Quem já
precisou ir a uma repartição pública por qualquer motivo, já se deparou com
funcionários mal humorados, mal educados e que mesmo vendo um acúmulo enorme de
pessoas insistem em achá-las invisíveis e simplesmente ignorar a sua presença.
Os funcionários
públicos no Brasil gozam de um privilégio concedido a poucos mortais em idade
produtiva: A estabilidade no emprego.
Essa
estabilidade foi criada como forma de isentar o bom profissional das pressões
políticas e de chefes mal intencionados que pudessem usar seus cargos de chefia
com fins políticos. Mas, na prática, a estabilidade acabou criando uma classe
profissional dominada pelo anacronismo, pela corrupção e pela ineficiência.
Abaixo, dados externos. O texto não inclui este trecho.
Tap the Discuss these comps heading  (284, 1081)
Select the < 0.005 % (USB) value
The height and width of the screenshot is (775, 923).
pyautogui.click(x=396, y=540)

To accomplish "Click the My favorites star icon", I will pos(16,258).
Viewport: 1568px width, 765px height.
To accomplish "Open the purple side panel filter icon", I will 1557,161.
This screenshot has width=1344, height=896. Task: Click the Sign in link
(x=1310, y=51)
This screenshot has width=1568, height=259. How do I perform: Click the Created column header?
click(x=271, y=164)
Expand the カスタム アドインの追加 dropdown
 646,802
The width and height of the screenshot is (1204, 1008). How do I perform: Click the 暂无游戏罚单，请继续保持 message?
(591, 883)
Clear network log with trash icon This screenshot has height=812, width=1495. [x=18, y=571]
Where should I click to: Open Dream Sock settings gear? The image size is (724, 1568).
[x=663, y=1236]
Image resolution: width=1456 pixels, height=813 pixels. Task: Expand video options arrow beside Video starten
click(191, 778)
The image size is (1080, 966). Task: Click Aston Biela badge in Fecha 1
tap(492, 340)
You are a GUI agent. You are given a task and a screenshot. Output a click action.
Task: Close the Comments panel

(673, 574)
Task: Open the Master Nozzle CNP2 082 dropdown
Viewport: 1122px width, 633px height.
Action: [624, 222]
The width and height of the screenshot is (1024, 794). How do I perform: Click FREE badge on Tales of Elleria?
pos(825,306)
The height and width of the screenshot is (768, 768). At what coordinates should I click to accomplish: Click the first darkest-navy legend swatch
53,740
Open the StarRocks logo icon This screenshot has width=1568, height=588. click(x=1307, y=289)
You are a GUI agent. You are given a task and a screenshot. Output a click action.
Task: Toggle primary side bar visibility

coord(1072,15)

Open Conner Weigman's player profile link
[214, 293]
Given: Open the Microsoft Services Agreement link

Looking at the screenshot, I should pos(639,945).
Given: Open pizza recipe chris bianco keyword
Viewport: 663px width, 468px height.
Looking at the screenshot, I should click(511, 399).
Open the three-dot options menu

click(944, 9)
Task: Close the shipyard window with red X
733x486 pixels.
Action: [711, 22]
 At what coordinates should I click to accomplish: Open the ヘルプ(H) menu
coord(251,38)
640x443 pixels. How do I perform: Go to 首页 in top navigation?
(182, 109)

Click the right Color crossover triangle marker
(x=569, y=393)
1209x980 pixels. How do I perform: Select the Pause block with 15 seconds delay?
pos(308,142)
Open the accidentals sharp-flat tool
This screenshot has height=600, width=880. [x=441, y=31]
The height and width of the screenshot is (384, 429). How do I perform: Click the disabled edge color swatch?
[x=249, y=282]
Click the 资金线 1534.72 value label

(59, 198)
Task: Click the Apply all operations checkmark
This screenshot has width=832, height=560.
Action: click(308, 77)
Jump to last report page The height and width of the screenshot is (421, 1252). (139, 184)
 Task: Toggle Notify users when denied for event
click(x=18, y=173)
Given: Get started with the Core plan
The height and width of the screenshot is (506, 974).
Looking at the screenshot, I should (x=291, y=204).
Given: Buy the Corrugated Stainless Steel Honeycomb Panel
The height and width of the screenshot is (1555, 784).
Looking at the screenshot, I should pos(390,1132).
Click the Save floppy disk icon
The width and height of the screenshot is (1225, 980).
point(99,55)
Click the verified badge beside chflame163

A
primeira coisa com a qual você se depara numa repartição pública dominada por
esses “profissionais” que usam da estabilidade como mero poleiro para aguardar
a aposentadoria e resguardar a sua incompetência da dureza do mercado de
trabalho competitivo e selecionado do mundo real; é uma famosa placa ou folha
de papel contendo uma lei que tornou crime reclamar de forma mais veemente do
descaso a que é submetido.
E antes que
você leitor, funcionário público, me amaldiçoe até a última geração; saiba que
quem diz essas coisas são seus próprios colegas funcionários públicos. Numa
pesquisa realizada pela universidade de Brasília, com servidores de vários
estados brasileiros e da União a pedido da Comissão de Ética da Presidência; um
em cada cinco funcionários admitiu que exige propinas para cumprir o seu dever mesmo que saibam que o requerente está no seu direito e não cometeu erro ou
crime algum.
Só cerca de 51% dos funcionários públicos se acham éticos e mais
de 11% desprezam sua função. Quase 30% acham que o servidor público está se
lixando para o público que atende e mais de 55% se consideram amadores ou
semiprofissionais. Quase 40% são funcionários públicos graças a pistolões e
padrinhos políticos e menos da metade se considera preparada para a função que
exerce. Veja as bases e os objetivos da pesquisa aqui. A fonte dos dados foi o
site G1.
O Brasil já
foi conhecido como a “República do Paletó” e diversos personagens humorístico
nasceram e desapareceram ao longo dos anos com o mesmo tema: O funcionário
público ineficiente.
Uma realidade
que só mudará com o final da estabilidade e a regulação das atividades do
funcionalismo público pelo mercado e pela competência individual. É claro que o
funcionário deve ser protegido da sanha dos políticos e dos capachos que se
aproveitam de posições de comando para rechear as repartições com apadrinhados
políticos. A demissão do funcionário público incompetente e sem talento deveria
ser demitido como base em seu histórico, em reclamações comprovadas e após a
avaliação por uma comissão especialmente criada e mantida para isso. Desta
forma, haveria a proteção contra as pressões políticas e se baniria, de uma vez
por todas, os parasitas e os acomodados que acham que o serviço público é
apenas uma forma de aguardar pacificamente a aposentadoria e abocanhar uma ou
outra “oportunidade de ouro” que aparecer.
O
funcionalismo público brasileiro deve ser valorizado e depurado. E esta
pesquisa mostra claramente que a coisa vai de mal a pior e que, se nada for
feito, muito em breve uma legião de parasitas tomará conta das repartições e
lançará nosso país num caos administrativo jamais visto.